What needs to be done:
Using the records below, repeat exactly the lines from the one holding "Task: Open the Templates section" through the one holding "Collapse the Model", both ends included, and no others.

Collected data
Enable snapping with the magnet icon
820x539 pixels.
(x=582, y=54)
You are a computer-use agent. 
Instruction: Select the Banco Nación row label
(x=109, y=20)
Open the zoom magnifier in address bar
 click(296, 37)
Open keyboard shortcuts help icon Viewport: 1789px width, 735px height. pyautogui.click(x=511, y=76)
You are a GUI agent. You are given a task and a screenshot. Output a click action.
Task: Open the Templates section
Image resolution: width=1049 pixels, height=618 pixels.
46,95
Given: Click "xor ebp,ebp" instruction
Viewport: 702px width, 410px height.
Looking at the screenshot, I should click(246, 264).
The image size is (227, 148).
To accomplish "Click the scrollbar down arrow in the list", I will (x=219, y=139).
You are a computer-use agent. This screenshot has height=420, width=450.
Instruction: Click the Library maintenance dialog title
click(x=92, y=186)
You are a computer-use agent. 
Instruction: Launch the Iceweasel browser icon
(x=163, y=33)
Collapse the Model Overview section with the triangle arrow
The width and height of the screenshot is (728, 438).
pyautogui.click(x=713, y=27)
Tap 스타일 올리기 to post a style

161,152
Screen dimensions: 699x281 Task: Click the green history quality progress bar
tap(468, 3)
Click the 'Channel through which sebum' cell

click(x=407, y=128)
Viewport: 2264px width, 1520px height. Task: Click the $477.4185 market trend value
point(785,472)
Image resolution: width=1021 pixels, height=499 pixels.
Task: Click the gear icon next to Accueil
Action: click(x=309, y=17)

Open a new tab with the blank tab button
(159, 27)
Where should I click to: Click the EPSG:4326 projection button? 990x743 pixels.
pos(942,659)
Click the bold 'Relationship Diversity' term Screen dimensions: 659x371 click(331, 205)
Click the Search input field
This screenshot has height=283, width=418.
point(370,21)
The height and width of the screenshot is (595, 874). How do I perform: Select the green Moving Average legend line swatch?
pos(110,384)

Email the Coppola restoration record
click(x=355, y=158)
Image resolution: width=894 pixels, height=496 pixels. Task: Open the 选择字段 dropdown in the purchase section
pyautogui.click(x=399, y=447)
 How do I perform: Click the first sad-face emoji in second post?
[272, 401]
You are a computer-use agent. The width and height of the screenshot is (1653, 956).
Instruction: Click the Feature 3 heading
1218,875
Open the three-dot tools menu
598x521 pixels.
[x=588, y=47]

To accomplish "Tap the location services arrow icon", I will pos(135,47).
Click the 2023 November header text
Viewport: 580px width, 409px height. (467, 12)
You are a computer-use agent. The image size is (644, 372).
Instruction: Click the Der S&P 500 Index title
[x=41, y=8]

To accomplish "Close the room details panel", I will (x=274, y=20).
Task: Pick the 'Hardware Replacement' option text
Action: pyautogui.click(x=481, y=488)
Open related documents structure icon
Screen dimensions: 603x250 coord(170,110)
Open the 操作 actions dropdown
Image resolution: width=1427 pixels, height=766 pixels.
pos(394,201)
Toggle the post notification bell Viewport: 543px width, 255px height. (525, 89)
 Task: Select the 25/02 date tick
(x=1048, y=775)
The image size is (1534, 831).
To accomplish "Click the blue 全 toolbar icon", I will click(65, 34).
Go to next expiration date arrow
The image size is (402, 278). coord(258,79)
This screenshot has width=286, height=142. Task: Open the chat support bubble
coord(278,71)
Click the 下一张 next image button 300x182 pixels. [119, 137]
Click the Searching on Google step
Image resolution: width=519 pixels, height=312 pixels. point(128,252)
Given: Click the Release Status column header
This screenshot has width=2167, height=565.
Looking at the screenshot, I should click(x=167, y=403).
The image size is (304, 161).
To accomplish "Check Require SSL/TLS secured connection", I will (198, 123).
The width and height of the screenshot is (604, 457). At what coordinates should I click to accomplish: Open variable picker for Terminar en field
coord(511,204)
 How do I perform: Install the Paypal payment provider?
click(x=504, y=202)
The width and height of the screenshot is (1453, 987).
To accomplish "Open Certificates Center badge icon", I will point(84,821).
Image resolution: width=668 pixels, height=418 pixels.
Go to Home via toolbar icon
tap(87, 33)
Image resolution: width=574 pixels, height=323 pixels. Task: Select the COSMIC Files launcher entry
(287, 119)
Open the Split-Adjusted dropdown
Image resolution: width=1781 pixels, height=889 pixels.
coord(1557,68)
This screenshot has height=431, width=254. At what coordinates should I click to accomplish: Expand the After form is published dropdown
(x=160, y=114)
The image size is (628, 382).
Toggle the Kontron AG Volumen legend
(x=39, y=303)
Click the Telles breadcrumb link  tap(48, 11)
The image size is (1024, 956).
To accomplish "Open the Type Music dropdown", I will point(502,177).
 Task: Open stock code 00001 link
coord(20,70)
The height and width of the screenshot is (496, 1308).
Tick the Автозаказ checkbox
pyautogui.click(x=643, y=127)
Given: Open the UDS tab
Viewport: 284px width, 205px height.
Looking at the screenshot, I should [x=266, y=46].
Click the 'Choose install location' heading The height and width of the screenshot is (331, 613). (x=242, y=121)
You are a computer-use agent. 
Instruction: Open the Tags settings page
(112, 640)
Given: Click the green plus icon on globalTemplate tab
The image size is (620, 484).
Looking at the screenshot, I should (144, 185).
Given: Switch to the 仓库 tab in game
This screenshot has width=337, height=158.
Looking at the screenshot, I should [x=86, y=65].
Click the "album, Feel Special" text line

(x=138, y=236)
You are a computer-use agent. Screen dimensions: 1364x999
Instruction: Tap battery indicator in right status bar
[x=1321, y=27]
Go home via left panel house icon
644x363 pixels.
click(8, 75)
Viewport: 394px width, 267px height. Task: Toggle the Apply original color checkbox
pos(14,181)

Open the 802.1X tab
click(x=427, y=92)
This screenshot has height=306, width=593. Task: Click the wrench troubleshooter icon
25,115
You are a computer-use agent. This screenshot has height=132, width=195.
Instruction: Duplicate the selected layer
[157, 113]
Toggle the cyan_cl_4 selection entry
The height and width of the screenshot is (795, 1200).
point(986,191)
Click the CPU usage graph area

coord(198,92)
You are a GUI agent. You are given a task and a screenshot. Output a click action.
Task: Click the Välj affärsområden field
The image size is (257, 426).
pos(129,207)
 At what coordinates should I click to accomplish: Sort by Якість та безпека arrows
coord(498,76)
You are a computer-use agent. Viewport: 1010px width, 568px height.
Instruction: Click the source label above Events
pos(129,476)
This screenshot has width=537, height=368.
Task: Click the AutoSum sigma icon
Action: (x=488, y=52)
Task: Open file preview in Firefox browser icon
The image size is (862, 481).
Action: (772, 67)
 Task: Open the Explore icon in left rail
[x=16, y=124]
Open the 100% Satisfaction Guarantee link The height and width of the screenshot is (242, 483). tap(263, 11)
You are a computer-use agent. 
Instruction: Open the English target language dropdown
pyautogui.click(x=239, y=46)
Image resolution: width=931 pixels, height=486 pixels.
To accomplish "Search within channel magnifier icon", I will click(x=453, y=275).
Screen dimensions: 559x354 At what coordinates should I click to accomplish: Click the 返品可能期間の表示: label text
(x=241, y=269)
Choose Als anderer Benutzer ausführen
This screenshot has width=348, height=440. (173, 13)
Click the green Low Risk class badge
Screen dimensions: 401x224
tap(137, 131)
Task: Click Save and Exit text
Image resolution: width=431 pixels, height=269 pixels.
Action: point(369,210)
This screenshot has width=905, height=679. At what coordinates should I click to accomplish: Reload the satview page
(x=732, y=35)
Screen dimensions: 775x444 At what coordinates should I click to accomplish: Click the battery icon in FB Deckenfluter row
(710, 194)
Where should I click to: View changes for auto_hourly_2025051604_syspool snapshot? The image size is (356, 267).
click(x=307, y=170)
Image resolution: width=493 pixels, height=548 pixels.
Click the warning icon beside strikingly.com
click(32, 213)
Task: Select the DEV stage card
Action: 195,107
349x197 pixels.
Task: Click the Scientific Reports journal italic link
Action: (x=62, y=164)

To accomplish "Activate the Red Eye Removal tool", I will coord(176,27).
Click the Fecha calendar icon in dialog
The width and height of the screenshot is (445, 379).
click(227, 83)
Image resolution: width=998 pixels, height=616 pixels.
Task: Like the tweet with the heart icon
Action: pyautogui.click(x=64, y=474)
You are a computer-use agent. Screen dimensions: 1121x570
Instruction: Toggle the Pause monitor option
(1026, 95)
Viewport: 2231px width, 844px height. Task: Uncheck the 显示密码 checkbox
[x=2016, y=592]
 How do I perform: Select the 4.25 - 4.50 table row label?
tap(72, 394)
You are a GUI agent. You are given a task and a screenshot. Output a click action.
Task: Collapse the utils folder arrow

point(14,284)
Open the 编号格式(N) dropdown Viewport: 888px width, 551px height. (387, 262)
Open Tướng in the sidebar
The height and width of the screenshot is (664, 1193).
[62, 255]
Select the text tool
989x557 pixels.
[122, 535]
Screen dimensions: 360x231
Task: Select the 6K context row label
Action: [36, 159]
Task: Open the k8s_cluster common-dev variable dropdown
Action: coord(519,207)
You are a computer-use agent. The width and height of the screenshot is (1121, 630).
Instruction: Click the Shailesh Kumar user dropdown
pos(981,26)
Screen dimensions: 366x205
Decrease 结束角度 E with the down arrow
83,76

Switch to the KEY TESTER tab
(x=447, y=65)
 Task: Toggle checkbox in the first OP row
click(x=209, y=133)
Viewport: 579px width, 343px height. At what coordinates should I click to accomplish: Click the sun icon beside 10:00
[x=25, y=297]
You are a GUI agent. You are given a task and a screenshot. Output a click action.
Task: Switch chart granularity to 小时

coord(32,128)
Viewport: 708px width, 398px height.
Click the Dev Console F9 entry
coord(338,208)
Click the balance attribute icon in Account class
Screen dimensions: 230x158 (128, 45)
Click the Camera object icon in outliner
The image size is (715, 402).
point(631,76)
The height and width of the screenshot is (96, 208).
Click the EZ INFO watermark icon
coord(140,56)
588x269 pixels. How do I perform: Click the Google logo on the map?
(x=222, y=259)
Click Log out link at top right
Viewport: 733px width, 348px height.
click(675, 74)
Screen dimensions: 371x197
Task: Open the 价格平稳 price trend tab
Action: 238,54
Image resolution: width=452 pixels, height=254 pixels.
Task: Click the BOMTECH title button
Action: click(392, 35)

Answer below:
Task: Open the Templates section
Image resolution: width=1049 pixels, height=618 pixels.
46,95
Given: Click "xor ebp,ebp" instruction
Viewport: 702px width, 410px height.
Looking at the screenshot, I should click(246, 264).
The image size is (227, 148).
To accomplish "Click the scrollbar down arrow in the list", I will (x=219, y=139).
You are a computer-use agent. This screenshot has height=420, width=450.
Instruction: Click the Library maintenance dialog title
click(x=92, y=186)
You are a computer-use agent. 
Instruction: Launch the Iceweasel browser icon
(x=163, y=33)
Collapse the Model Overview section with the triangle arrow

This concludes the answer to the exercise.